Vista dell'esposizione © photo: Panos Kokkinias

La connessione tra nuove tecnologie e dematerializzazione è precisamente il cuore dell’esposizione Arrrgh! Monstres de mode, dove a scomparire è, però, solo la più canonica forma dell’abbigliamento e della morfologia umana, come se quella che siamo soliti attribuire al corpo non fosse che una riduttiva abitudine, il risultato di continue sottrazioni di possibilità. Al suo posto compaiono abiti-mongolfiera, improbabili silhouette composte da ciocche di capelli, figure che sembrano appena uscite da un film di fantascienza. Il viso scompare o viene moltiplicato un numero indeterminato di volte, a sottolineare il concetto di identità molteplice, tanto usuale nell’era degli avatar digitali.

Stilisti riconosciuti e giovani designer richiamano, quindi, in causa i concetti di bellezza e bruttezza, ed è lo spirito dell’esposizione è ancora più chiaro se pensiamo che nell’ antica Grecia, oltre al significato che tutt’ora conserva, mostro era il termine utilizzato per indicare qualsiasi contenuto considerato strano e che necessitava di una spiegazione. Mostri non erano quindi solo delle bestie grottesche, sovrannaturali e sconcertanti, ma anche i fenomeni divini e le inspiegabili leggi che regolano l’universo ed il mondo nel quale viviamo.
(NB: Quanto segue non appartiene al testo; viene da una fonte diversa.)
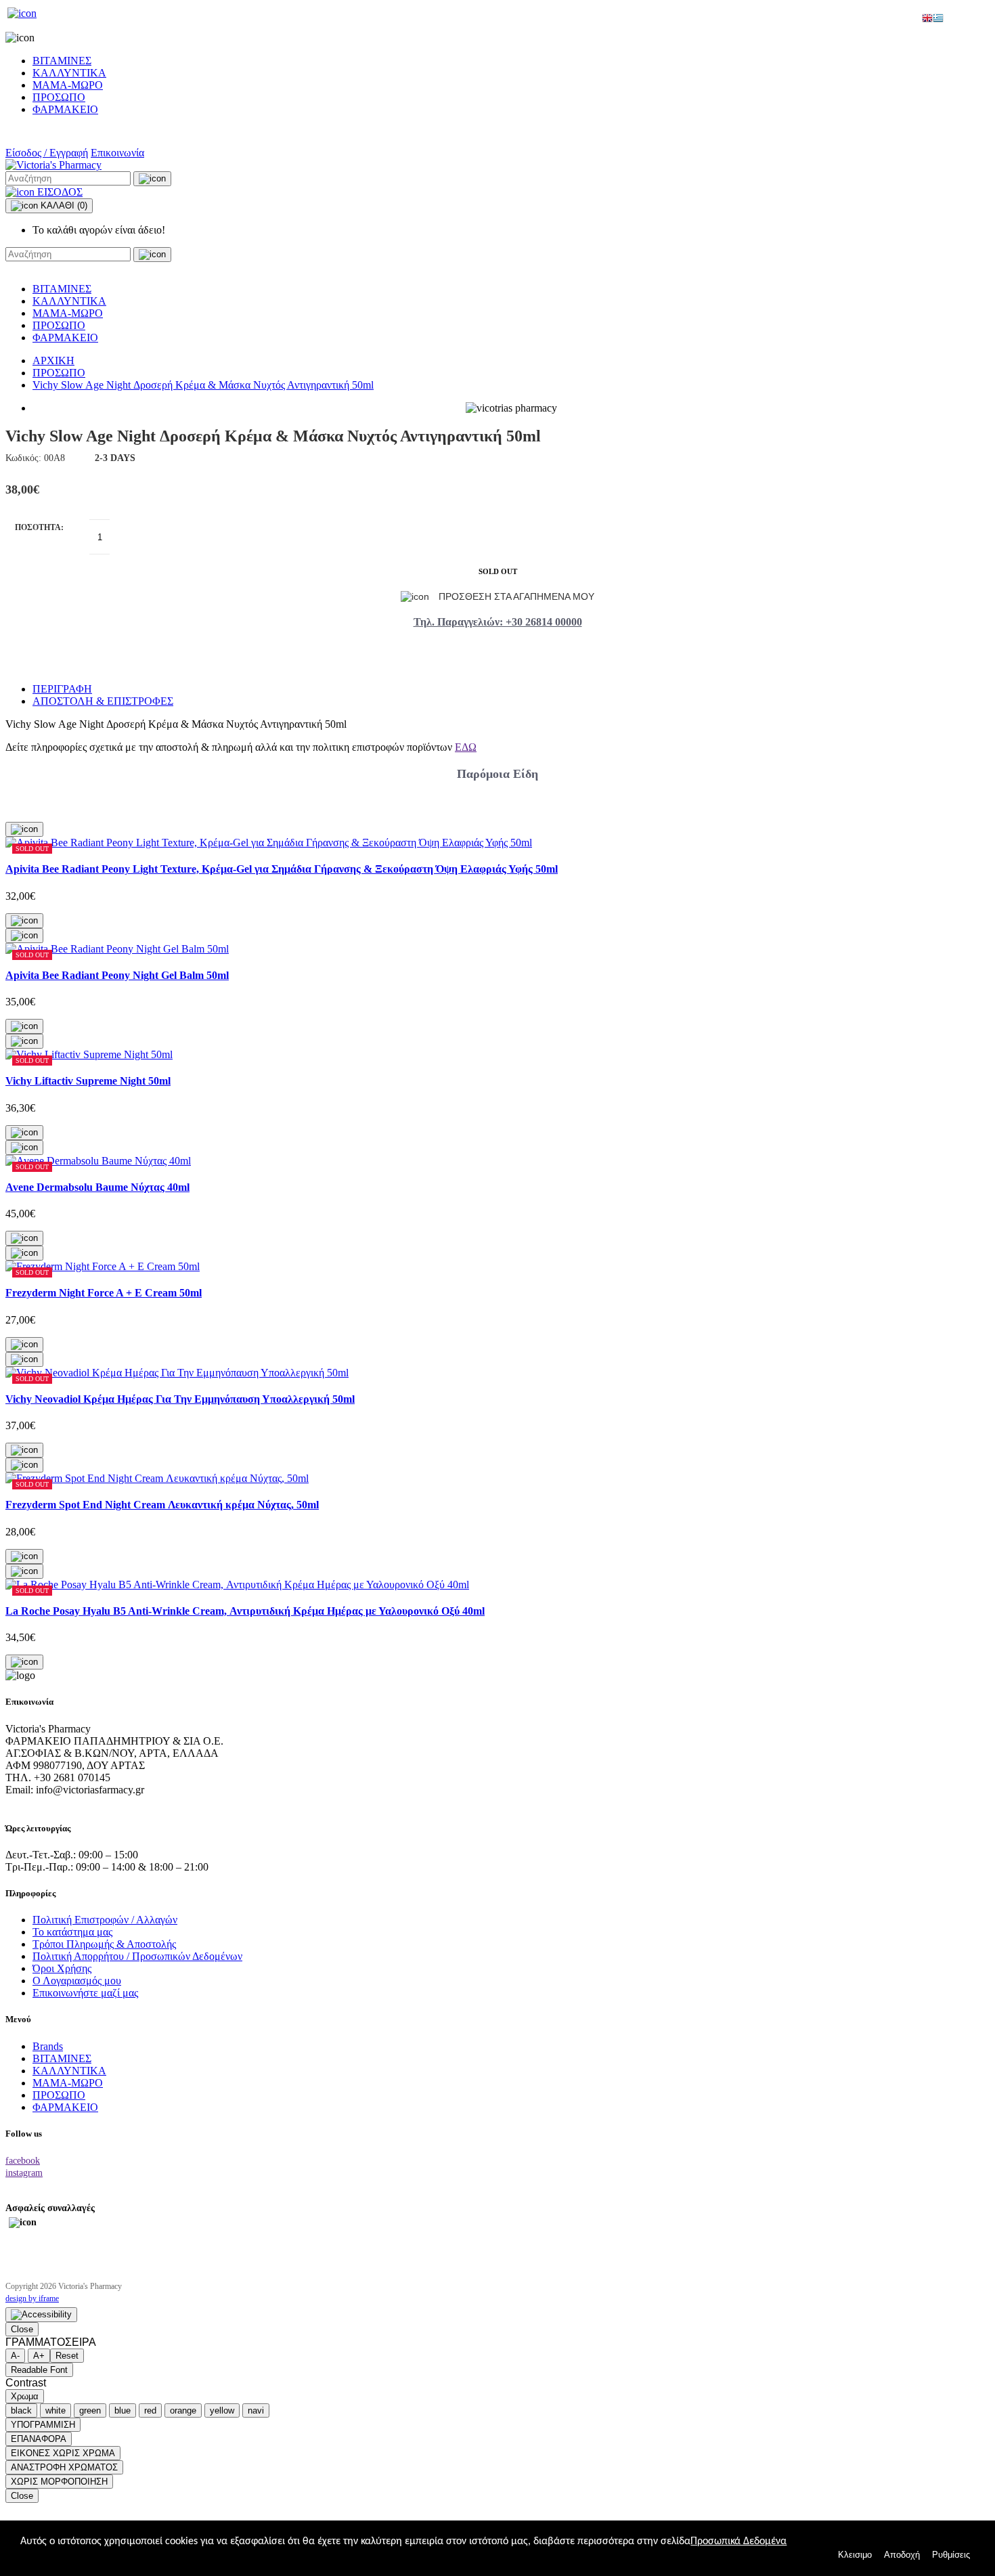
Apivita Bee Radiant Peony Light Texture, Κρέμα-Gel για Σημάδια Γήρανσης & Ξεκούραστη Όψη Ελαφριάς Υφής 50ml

A tutto ciò che non poteva essere spiegato, veniva attribuito l’appellativo mostruoso.

Maison Martin Margiela, S/S 2009, © photo: Yannis Vlamos.Le creazioni esposte alla Gaité raccolgono ancora questa antica sfida: ribaltando i presupposti del sistema-moda, sembrano più corrispondere all’espressione di una fantasiosa interiorità che di una qualche bellezza esteriore. Raccolti tutti assieme, questi goffi residui da passerella compongono un’inusuale parata che sancisce, almeno per una volta, un moto ironico e onnipotente della moda, capace non solo di sedurre ed affascinare, ma anche di raccogliere nuove sfide, far riflettere e (per fortuna) sorridere.